Il y a quelques semaines, j’ai été amené à réaliser à Miami une expérience que je ne risque pas d’oublier de sitôt : un vol parabolique à bord de G Force One ! Derrière ce nom se cache en fait un simple avion de ligne ; un avion comme les autres à un détail près : on y a retiré les rangées de fauteuils au milieu pour pouvoir évoluer… en apesanteur ! En dépit d’un prix relativement élevé, nous étions assez nombreux pour ce vol. Après un exposé sur les consignes de sécurité, nous avons pris place à bord du fameux Boeing, et rongé notre frein en attendant qu’il atteigne la bonne altitude pour les phases d’apesanteur. Enfin, l’équipe nous a engagés à prendre place dans la zone dépourvue de sièges pour la première parabole. Je me suis allongé sur le sol, à la fois heureux et anxieux. Pour générer la gravité zéro hors de l’espace, il n’y a qu’un seul moyen : il suffit de monter et plonger en chute libre ; lorsque l’appareil est à l’apogée de sa parabole, l’on se retrouve de fait en apesanteur durant un court moment. Quand l’avion entame sa montée, on se retrouve brusquement plaqué au sol : on pèse 1,8 fois son poids durant une vingtaine de secondes : on a du mal à bouger les bras ! Quelques secondes plus tard, le pilote signale qu’il commence l’injection : on est alors au sommet de la parabole. Rien ne permet de décrire une telle sensation. Dans la floating zone, chacun fait face à sa manière ; certaines personnes s’accrochent pour rester au sol, d’autres flottent dans la cabine et s’emploient à comprendre comment tout cela fonctionne. Une voix nous avise soudainement qu’on arrive en fin de parabole : on est à nouveau écrasé par le poids de la gravité. Quelques minutes plus tard, une nouvelle parabole commence. A fur et à mesure, on commence à surmonter sa peur et ça devient de plus en plus intéressant à vivre. Au lieu de ricocher de paroi en paroi, on ose petit à petit flotter dans l’espace. Et c’est ahurissant à un point que les mots manquent pour décrire un tel moment ! Si vous faites un voyage à Miami, il n’y a pas à hésiter : c’est véritablement une aventure extraordinaire à vivre. Pour creuser la question, c’est par là que ça se passe, en suivant le lien vers le prestataire de ce vol en apesanteur.

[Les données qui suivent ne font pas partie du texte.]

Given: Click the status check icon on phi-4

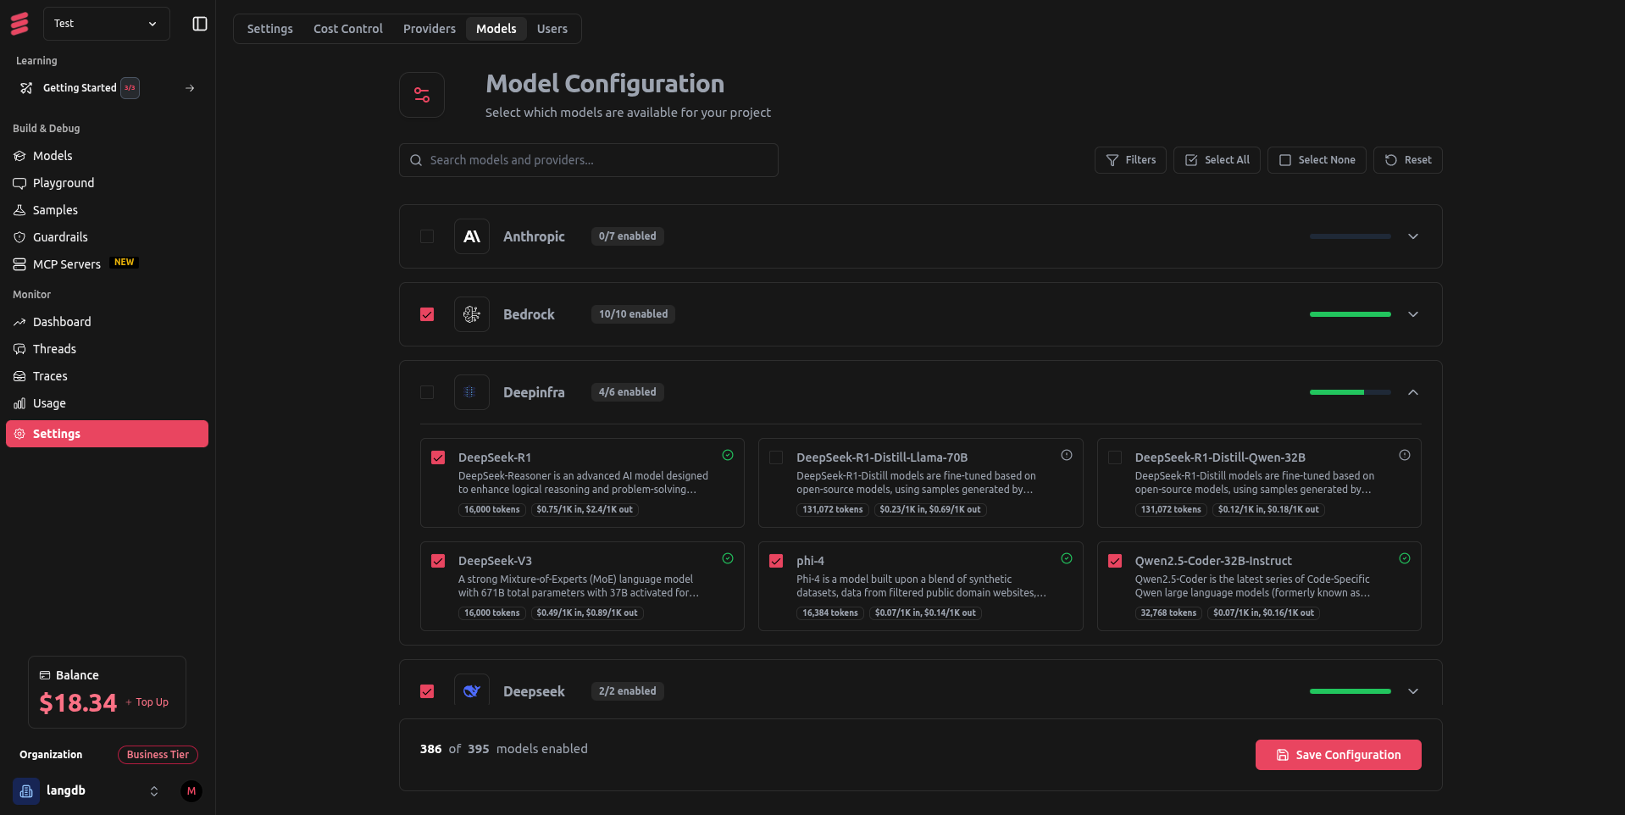Looking at the screenshot, I should tap(1066, 559).

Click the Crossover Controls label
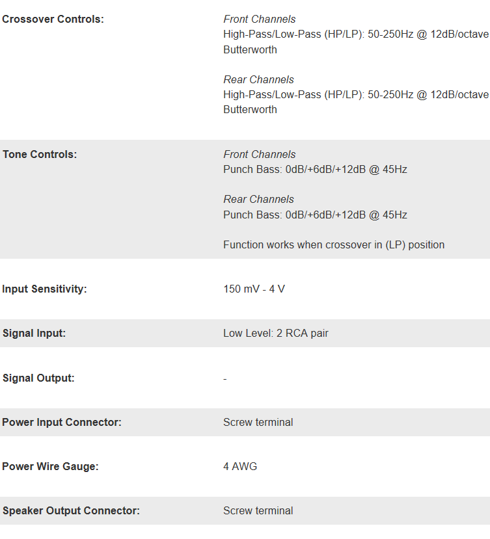pos(53,20)
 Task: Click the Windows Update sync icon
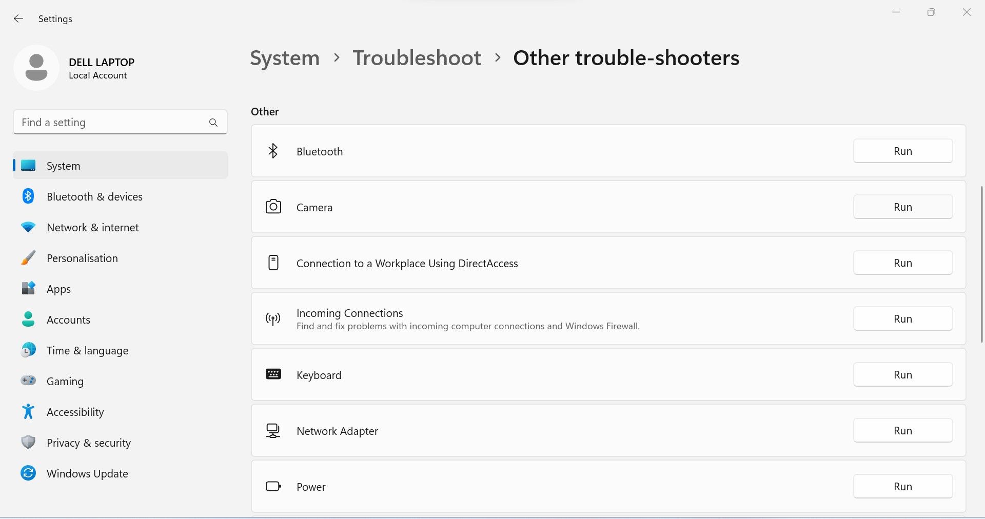(x=28, y=473)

Il y a des expériences qui, pour courtes qu’elles soient, marquent durablement. Telle est celle que j’ai faite la semaine dernière, lors d’un voyage à Aix en Provence. Je me suis en effet offert une expérience extraordinaire : un stage de pilotage d’avion. Une double première, en ce qui me concerne : non seulement je n’avais jamais piloté, mais je n’étais même jamais monté à bord d’un petit avion. Si vous êtes comme moi un habitué des avions de ligne, vous avez sans doute du mal à imaginer à quel point la différence est énorme. Voyager dans un Airbus revient à voyager dans un paquebot. Alors qu’un petit avion est plutôt comparable à une barque. Dans le premier, une mer déchaînée se sent à peine. Dans le second… Vous comprendrez donc pourquoi j’étais soulagé que la météo soit au rendez-vous ! :) Ce jour-là, il n’y avait pas trop de vent, et il y avait une bonne visibilité à des kilomètres à la ronde. Un temps idéal, en somme. Je ne savais pas trop à quoi m’attendre, mais j’ai été surpris de découvrir que je me suis occupé de chaque étape, et que j’ai notamment pu prendre en charge tout seul l’atterrissage ! Il y avait bien évidemment un pilote professionnel à mes côtés pour prendre les commandes en cas de difficulté, mais le fait est que j’ai fait atterrir l’avion sans qu’il ait à corriger notre trajectoire ! Si vous êtes impressionné, il faut savoir que ce n’est pas si impressionnant que ça. Parce qu’en réalité, piloter un petite appareil est extrêmement simple. En fait, on peut même apprendre à piloter avant d’avoir son permis automobile ! La seule chose que je regrette, c’est de n’avoir pas vraiment prêté attention à la vue : j’étais tellement focalisé sur l’horizon et sur l’assiette de l’appareil que je n’ai presque pas profité du paysage. Quoi qu’il en soit, je vous recommande vraiment d’essayer, si l’occasion se présente un jour ! Le pilotage d’avion est une expérience vraiment unique. Je vous mets en lien mon stage de pilotage avion à Aix en Provence, pour ceux que ça intéresse, suivez le lien.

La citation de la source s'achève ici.